23 aprile, giornata mondiale del libro. E da domani?

Si sta per concludere una lunga giornata, durante la quale tantissime iniziative hanno ricordato la giornata mondiale del libro e del diritto d’autore. Quest’anno le celebrazioni − tutte rigorosamente affidate alla rete e ad alcune trasmissioni radiofoniche − hanno assunto un significato particolare, per le circostanze molto difficili in cui ci troviamo e per le preoccupazioni che affliggono tutto il mondo dell’editoria, solo lievemente attenuate da una speranza di rinascita legata al fatto che le librerie sono tra le prime attività a ripartire: al di là della eventuale ricaduta economica, forse modesta per il perdurare delle restrizioni alla mobilità delle persone, la decisione del Governo ha ridato speranza ad un settore che era in crisi già prima dell’esplosione della pandemia.

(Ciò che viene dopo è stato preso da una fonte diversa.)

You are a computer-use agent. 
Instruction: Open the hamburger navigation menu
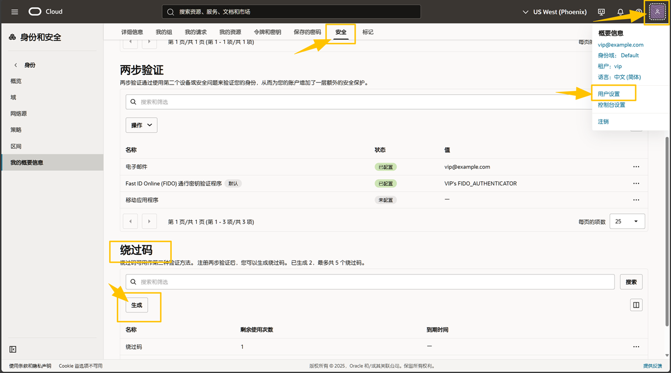pos(15,12)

Nelle prime settimane di lockdown ci eravamo illusi che la reclusione forzata avrebbe prodotto un incremento della lettura, malgrado la produzione editoriale fosse bloccata, le biblioteche fossero chiuse o le saracinesche delle librerie fossero abbassate. Piccolo particolare: ciò presupponeva che le famiglie avessero tanti libri in casa, e le statistiche ci dicono che così non è.  Un po’ alla volta abbiamo toccato con mano la pesantezza dell’impatto della pandemia sul mondo del libro: non è scontato che il vuoto che si è creato possa essere riempito dalla lettura, una pratica che già prima era abbastanza trascurata dagli italiani e che adesso speravamo potesse per incanto riacquistare terreno. Troppo semplice: cambia il paradigma delle nostre esistenze e qualsiasi tipo di offerta, anche il libro e la lettura, va totalmente ripensata.

Quale futuro aspetta il mondo del libro? Devo dire che le idee attualmente messe sul tappeto dalle associazioni di categoria, use a contrapporsi su qualsiasi proposta (come abbiamo visto anche in occasione dell’approvazione della Legge n. 15 “Disposizioni per la promozione e il sostegno della lettura”, approvata il 13 febbraio 2020, alla vigilia della bufera della pandemia), mi paiono ancora inadeguate. Apprezzo molto il fatto che AIB, AIE e ALI abbiano varato un documento congiunto e che ci sia una sostanziale sintonia anche rispetto alle più circostanziate posizioni espresse da altri (dispiace solo che permangano veti e che non si sia avviato un dialogo anche con altre associazioni degli editori e dei librai). Tutti chiedono che venga incentivata la domanda e che siano sostenute le imprese, invocando un “tavolo” che concerti con il Governo misure idonee a fronteggiare l’emergenza. Intendiamoci: le associazioni fanno benissimo a difendere gli interessi delle categorie che rappresentano, ma si tratterebbe, nella migliore delle ipotesi, di interventi utili a dare una boccata d’ossigeno agli operatori economici, per riportarli alla situazione di partenza, che non era esaltante (il mercato del libro nel decennio scorso era sceso da circa 3,5 miliardi di euro a 2,7 e solo da un paio d’anni era tornato sopra i tre miliardi; nell’ultimo quinquennio circa 2.300 librerie hanno chiuso i battenti; gli utenti delle biblioteche sono diminuiti del 30% circa quasi ovunque).

A mio avviso, una politica per il libro ha bisogno di un orizzonte temporale e di un respiro progettuale diverso. L’obiettivo deve essere quello di creare le condizioni per allargare le basi sociali della lettura, che in Italia sono ancora troppo ristrette. Quindi bisogna lavorare sulla promozione della lettura e sullo sviluppo di una nuova offerta editoriale, adeguandola agli stili di vita e di consumo culturale che si affermeranno nel mondo che uscirà dalla pandemia da coronavirus. Serve un sostegno all’innovazione della filiera del libro per farle fare un salto di qualità: investimenti in tecnologie, sperimentazione di nuovi prodotti editoriali, formazione degli operatori a nuove funzioni, e altro ancora, in modo che il mondo del libro possa essere pronto a giocare la partita che ci aspetta. Per la rinascita.